**Instructions for the task:** Print the lines of the entries below from the one with "The image size is (1568, 732)." through the final line, exactly as they appear. The pictures are not part of the copy.

(Screenshot grounding data)
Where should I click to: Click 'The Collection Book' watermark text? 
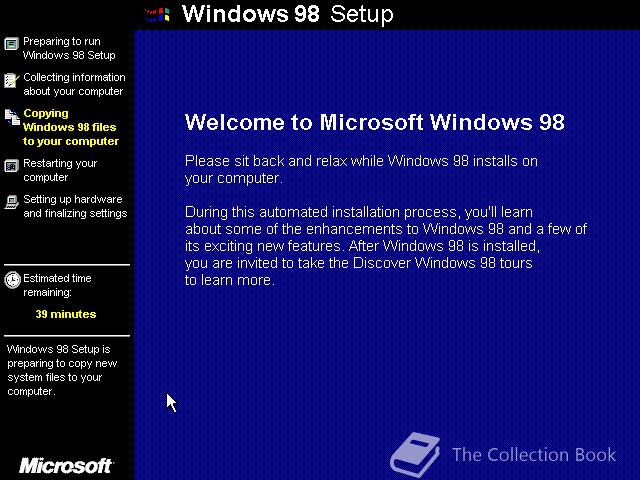(x=534, y=455)

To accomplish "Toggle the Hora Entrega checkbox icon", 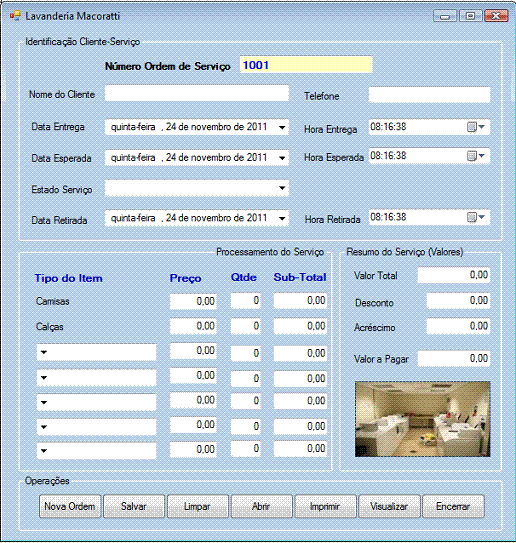I will point(472,127).
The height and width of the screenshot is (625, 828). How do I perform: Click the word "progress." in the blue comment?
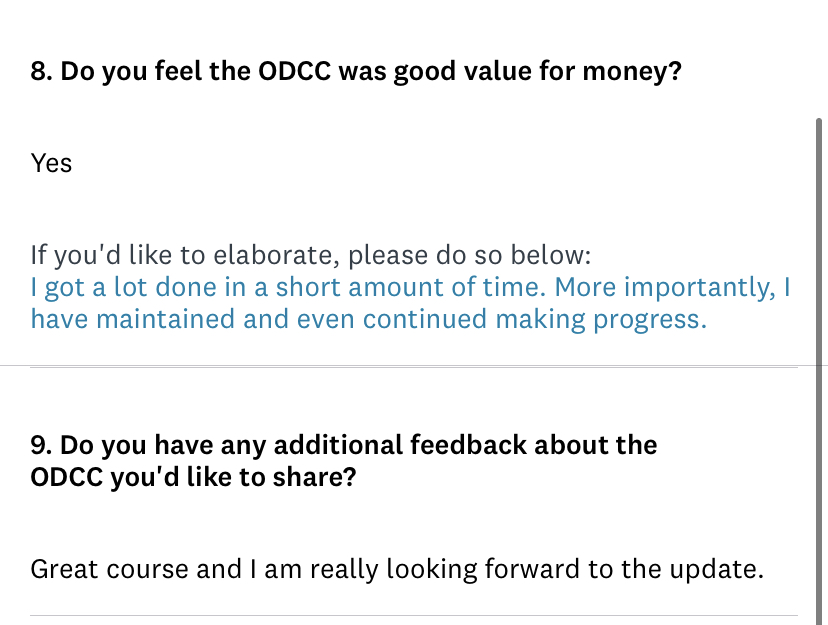pyautogui.click(x=650, y=320)
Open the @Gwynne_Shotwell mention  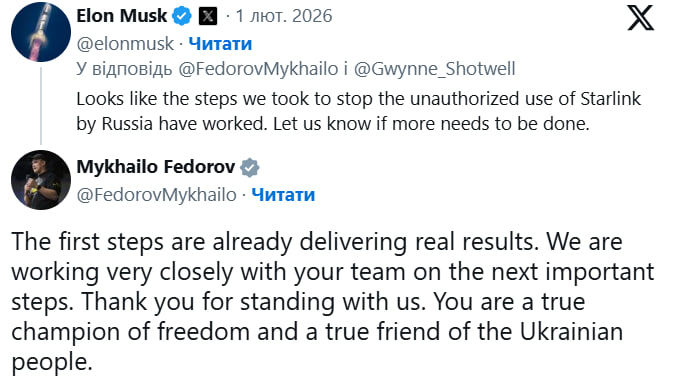[434, 69]
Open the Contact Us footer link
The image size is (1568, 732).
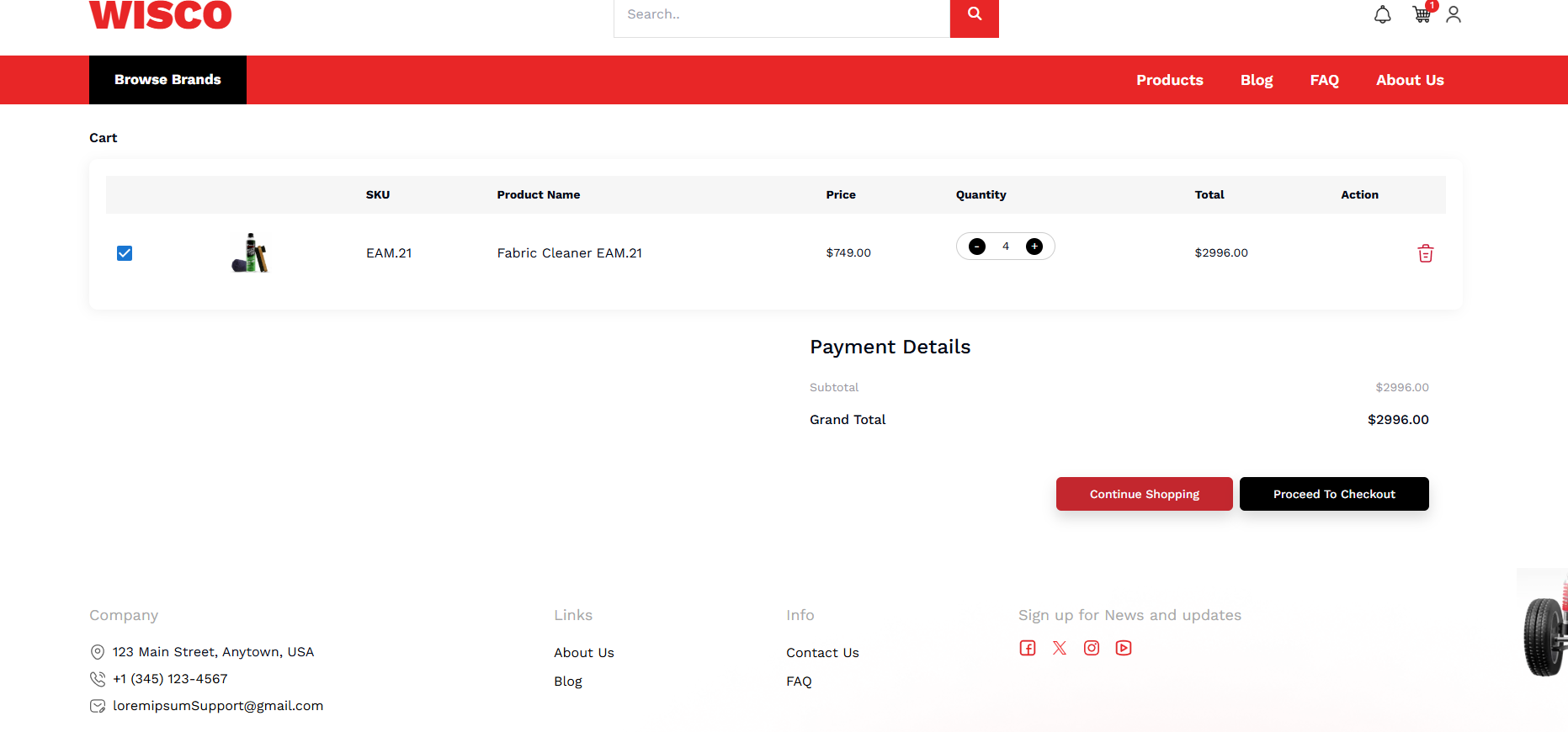tap(822, 653)
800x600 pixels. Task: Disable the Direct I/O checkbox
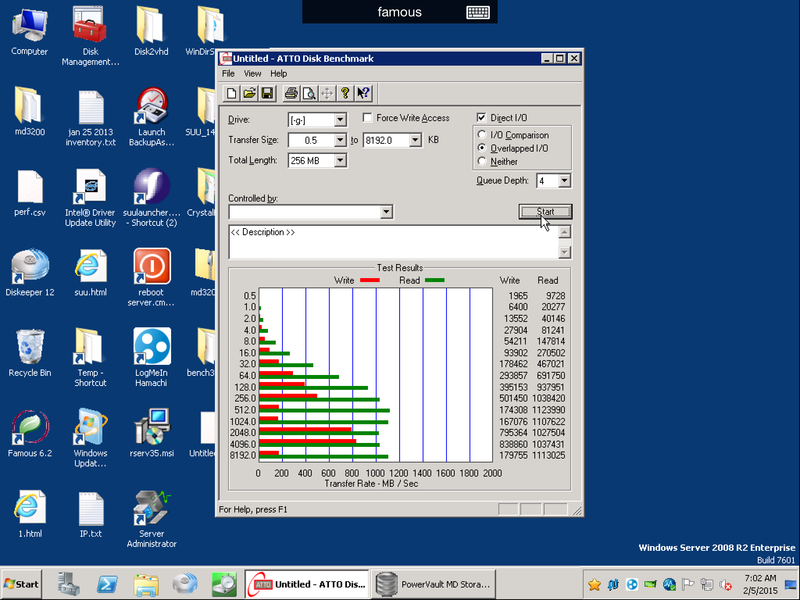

**Response:**
The image size is (1568, 732).
tap(822, 653)
800x600 pixels. Task: Disable the Direct I/O checkbox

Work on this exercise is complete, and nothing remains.